● Requirement
Reproduce exactly, from the data that follows, the line with "Where should I click to: Click the", the line with "Open the library books icon in sidebar", and every line that lies between them.

[Dataset entries]
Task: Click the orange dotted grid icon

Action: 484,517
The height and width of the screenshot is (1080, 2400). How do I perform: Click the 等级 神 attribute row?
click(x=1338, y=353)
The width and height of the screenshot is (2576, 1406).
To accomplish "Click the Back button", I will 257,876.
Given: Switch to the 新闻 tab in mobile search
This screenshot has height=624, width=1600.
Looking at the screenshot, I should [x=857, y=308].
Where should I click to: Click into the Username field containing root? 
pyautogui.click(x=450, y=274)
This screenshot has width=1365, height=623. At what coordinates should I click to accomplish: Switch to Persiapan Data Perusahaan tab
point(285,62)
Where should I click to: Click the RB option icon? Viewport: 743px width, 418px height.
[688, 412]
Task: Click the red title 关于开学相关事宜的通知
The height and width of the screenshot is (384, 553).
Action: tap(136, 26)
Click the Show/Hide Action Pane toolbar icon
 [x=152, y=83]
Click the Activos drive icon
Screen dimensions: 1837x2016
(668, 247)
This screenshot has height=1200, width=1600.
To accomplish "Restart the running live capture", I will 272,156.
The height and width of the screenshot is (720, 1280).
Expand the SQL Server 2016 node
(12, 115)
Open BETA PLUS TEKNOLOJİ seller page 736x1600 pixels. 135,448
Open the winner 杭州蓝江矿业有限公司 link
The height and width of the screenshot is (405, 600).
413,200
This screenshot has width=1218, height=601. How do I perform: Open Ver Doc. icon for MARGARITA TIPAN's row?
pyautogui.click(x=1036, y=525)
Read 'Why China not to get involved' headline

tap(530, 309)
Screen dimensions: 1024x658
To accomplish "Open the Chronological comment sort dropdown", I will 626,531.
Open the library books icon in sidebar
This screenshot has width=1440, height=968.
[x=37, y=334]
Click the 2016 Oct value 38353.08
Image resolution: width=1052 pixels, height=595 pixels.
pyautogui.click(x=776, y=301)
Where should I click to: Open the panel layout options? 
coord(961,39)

● Solution for this task
Where should I click to: Click the RB option icon? Viewport: 743px width, 418px height.
[688, 412]
Task: Click the red title 关于开学相关事宜的通知
The height and width of the screenshot is (384, 553).
Action: tap(136, 26)
Click the Show/Hide Action Pane toolbar icon
 [x=152, y=83]
Click the Activos drive icon
Screen dimensions: 1837x2016
(668, 247)
This screenshot has height=1200, width=1600.
To accomplish "Restart the running live capture", I will 272,156.
The height and width of the screenshot is (720, 1280).
Expand the SQL Server 2016 node
(12, 115)
Open BETA PLUS TEKNOLOJİ seller page 736x1600 pixels. 135,448
Open the winner 杭州蓝江矿业有限公司 link
The height and width of the screenshot is (405, 600).
413,200
This screenshot has width=1218, height=601. How do I perform: Open Ver Doc. icon for MARGARITA TIPAN's row?
pyautogui.click(x=1036, y=525)
Read 'Why China not to get involved' headline

tap(530, 309)
Screen dimensions: 1024x658
To accomplish "Open the Chronological comment sort dropdown", I will 626,531.
Open the library books icon in sidebar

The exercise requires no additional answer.